What the exercise asks> The answer should reproduce the listing below character for character.

Data records>
━━━━━━━━━━━━━━━━━━━━━━━━━━━━━━
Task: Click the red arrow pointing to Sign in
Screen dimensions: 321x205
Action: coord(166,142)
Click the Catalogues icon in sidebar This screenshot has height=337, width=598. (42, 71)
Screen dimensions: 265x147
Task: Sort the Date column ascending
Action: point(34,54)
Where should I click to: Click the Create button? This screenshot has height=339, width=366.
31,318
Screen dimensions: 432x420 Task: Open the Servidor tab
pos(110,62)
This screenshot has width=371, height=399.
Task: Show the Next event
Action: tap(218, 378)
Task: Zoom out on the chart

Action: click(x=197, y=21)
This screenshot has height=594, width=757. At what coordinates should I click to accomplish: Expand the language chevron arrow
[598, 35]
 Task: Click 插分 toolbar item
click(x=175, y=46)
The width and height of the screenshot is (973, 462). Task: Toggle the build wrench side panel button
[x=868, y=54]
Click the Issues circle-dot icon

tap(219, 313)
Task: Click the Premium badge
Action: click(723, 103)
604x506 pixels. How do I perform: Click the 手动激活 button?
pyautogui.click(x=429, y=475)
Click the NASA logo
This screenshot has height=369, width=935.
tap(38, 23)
━━━━━━━━━━━━━━━━━━━━━━━━━━━━━━
Output of the exercise>
Task: Click the red arrow pointing to Sign in
Screen dimensions: 321x205
Action: coord(166,142)
Click the Catalogues icon in sidebar This screenshot has height=337, width=598. (42, 71)
Screen dimensions: 265x147
Task: Sort the Date column ascending
Action: point(34,54)
Where should I click to: Click the Create button? This screenshot has height=339, width=366.
31,318
Screen dimensions: 432x420 Task: Open the Servidor tab
pos(110,62)
This screenshot has width=371, height=399.
Task: Show the Next event
Action: tap(218, 378)
Task: Zoom out on the chart

Action: click(x=197, y=21)
This screenshot has height=594, width=757. At what coordinates should I click to accomplish: Expand the language chevron arrow
[598, 35]
 Task: Click 插分 toolbar item
click(x=175, y=46)
The width and height of the screenshot is (973, 462). Task: Toggle the build wrench side panel button
[x=868, y=54]
Click the Issues circle-dot icon

tap(219, 313)
Task: Click the Premium badge
Action: click(723, 103)
604x506 pixels. How do I perform: Click the 手动激活 button?
pyautogui.click(x=429, y=475)
Click the NASA logo
This screenshot has height=369, width=935.
tap(38, 23)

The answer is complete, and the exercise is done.